_Problem requirements_
From the entries below, gather each line containing the word "computer".

_Collected data entries_

※

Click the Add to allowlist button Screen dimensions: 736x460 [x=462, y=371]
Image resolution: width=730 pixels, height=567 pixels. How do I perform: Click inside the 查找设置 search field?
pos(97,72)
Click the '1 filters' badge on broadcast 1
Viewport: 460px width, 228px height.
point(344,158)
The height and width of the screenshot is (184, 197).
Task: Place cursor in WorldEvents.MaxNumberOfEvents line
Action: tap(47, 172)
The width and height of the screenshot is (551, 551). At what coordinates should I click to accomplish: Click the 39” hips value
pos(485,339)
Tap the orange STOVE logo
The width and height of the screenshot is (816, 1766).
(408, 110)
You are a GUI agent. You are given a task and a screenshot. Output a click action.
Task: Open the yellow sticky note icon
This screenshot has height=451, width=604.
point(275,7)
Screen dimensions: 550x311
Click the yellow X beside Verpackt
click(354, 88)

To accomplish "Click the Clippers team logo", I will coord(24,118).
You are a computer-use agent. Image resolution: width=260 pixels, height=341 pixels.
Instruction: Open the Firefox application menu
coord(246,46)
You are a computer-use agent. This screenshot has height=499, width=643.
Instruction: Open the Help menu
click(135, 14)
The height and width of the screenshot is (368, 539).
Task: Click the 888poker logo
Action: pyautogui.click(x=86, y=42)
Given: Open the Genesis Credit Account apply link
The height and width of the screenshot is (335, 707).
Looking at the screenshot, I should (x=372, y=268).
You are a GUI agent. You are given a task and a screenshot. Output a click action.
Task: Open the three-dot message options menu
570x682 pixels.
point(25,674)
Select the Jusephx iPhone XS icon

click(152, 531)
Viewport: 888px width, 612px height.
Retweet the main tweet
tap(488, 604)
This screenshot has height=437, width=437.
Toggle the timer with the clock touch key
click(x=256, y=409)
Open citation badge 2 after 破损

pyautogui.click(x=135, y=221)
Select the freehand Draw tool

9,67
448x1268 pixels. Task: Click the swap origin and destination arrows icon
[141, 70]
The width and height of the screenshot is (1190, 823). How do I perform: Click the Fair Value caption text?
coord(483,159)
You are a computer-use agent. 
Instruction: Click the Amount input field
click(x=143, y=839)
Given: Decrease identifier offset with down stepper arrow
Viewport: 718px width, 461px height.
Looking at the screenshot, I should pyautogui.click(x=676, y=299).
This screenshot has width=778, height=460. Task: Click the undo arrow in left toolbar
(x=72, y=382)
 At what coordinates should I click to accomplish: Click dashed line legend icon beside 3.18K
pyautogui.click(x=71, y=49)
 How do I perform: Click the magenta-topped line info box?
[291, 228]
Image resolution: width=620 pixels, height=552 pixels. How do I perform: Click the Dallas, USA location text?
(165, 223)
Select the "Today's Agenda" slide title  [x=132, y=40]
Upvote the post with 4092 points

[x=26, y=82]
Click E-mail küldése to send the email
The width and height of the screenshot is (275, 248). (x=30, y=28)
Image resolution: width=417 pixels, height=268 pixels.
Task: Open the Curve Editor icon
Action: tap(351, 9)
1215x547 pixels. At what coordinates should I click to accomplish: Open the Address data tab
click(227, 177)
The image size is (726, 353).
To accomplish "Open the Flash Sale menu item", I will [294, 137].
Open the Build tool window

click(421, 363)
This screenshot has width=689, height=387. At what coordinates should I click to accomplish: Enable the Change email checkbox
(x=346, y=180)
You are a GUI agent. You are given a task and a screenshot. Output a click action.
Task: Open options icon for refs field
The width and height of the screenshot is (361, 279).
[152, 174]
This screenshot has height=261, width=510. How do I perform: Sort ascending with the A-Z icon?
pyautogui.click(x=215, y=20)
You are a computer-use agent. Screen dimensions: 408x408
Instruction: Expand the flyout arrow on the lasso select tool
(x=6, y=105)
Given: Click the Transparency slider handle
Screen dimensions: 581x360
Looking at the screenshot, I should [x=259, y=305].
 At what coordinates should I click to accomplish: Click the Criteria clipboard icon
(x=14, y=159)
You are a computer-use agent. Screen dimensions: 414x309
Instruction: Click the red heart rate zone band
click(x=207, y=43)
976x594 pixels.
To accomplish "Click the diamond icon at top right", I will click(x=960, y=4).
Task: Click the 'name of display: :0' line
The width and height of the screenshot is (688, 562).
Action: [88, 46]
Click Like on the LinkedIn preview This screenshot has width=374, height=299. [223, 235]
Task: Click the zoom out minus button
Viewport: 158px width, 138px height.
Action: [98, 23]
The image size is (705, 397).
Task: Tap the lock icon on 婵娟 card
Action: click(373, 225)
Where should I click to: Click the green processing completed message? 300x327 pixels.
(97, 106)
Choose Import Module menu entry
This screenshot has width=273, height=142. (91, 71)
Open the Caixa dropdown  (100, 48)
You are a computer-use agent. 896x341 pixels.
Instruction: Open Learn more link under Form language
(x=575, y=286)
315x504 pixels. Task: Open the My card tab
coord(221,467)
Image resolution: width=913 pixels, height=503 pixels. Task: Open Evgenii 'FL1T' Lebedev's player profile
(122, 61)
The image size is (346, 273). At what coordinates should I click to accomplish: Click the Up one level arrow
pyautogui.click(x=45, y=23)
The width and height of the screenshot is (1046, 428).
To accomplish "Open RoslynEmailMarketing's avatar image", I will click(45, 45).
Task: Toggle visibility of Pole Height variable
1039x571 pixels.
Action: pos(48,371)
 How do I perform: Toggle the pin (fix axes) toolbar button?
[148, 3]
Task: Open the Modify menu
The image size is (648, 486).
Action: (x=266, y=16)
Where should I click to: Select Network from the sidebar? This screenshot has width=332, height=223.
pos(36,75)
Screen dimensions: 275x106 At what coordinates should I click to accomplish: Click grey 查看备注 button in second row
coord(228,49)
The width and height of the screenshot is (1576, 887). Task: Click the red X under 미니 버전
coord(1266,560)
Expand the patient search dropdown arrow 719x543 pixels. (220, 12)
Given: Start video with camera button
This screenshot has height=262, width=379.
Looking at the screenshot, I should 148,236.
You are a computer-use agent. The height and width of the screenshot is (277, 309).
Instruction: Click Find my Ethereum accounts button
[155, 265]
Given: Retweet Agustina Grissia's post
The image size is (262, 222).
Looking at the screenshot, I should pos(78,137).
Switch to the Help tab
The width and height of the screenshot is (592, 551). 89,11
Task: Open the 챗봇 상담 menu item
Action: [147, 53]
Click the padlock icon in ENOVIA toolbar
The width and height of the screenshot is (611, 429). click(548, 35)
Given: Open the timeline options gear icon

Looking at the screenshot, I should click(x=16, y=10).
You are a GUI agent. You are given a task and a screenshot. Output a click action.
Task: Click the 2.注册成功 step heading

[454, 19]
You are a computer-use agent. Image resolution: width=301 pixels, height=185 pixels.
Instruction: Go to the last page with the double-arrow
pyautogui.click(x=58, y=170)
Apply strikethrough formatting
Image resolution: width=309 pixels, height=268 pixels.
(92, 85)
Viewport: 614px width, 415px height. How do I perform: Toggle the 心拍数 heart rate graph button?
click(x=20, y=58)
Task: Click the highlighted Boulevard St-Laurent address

※

_Response to this task_
You are a computer-use agent. Image resolution: width=260 pixels, height=341 pixels.
You are a computer-use agent. This screenshot has height=499, width=643.
You are a computer-use agent. 
You are a computer-use agent. Screen dimensions: 408x408
You are a computer-use agent. Screen dimensions: 414x309
You are a computer-use agent. 896x341 pixels.
You are a computer-use agent. The height and width of the screenshot is (277, 309).
You are a computer-use agent. Image resolution: width=301 pixels, height=185 pixels.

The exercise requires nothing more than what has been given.